- _RECORDS FOR THIS TASK_
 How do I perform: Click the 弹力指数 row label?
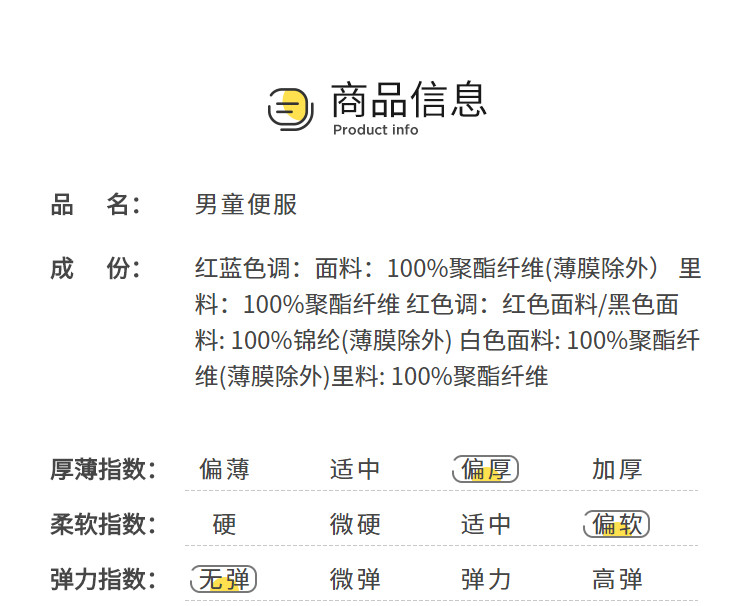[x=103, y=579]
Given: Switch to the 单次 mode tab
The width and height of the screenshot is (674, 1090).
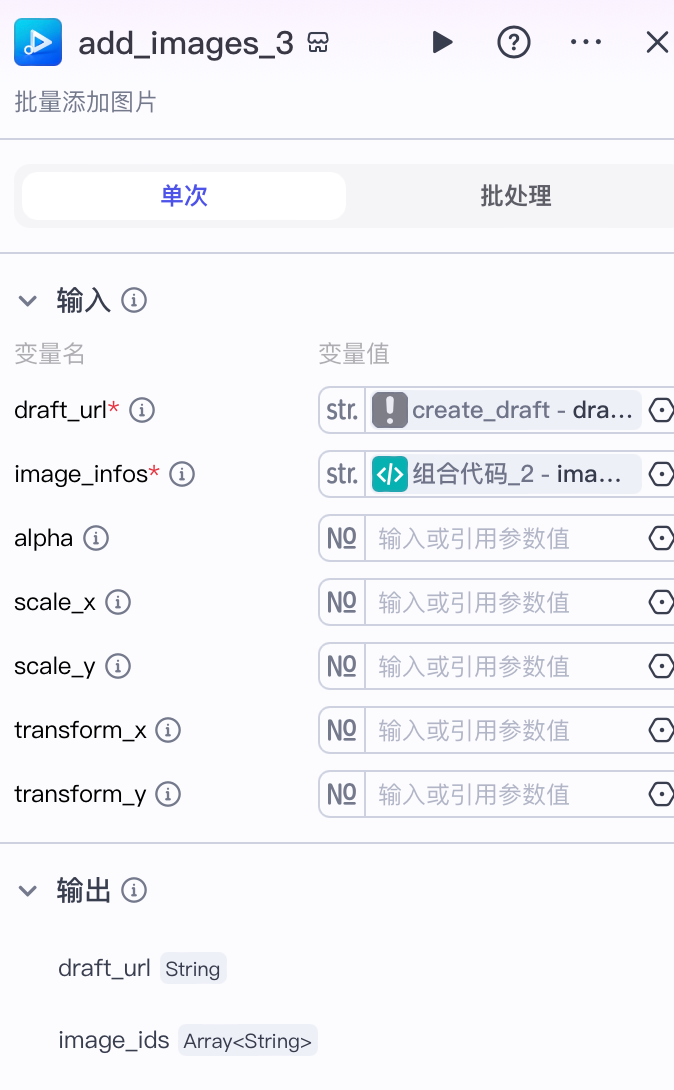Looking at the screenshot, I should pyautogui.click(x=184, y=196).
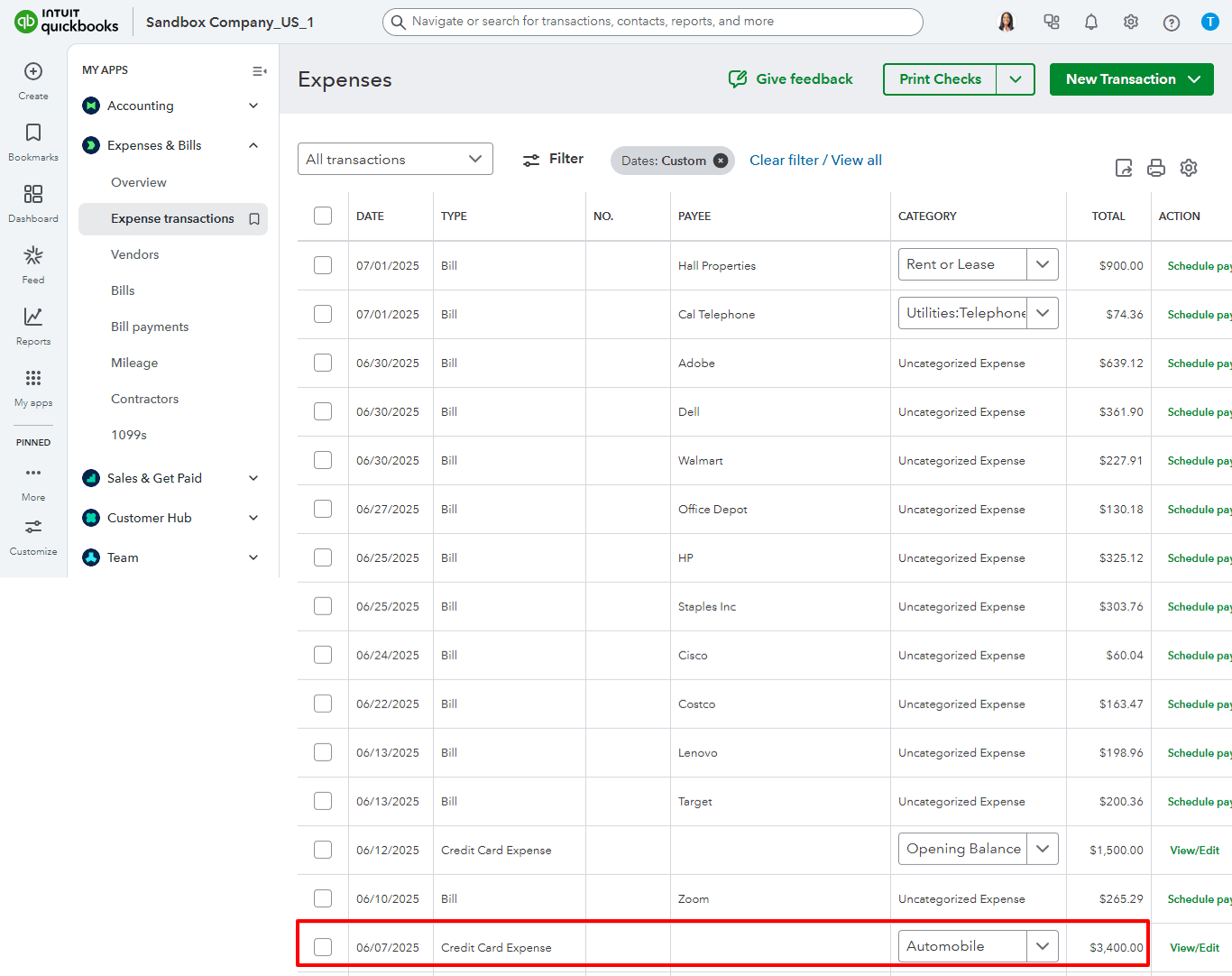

- _TASK DESCRIPTION_
Update the records above by replacing "row label" with "row heading" wherever it appears, keeping everything else unchanged. Omit the pictures from your answer.

- _COMPLETE OUTPUT_
 How do I perform: Click the 弹力指数 row heading?
[x=103, y=579]
Given: Switch to the 单次 mode tab
The width and height of the screenshot is (674, 1090).
Looking at the screenshot, I should pyautogui.click(x=184, y=196).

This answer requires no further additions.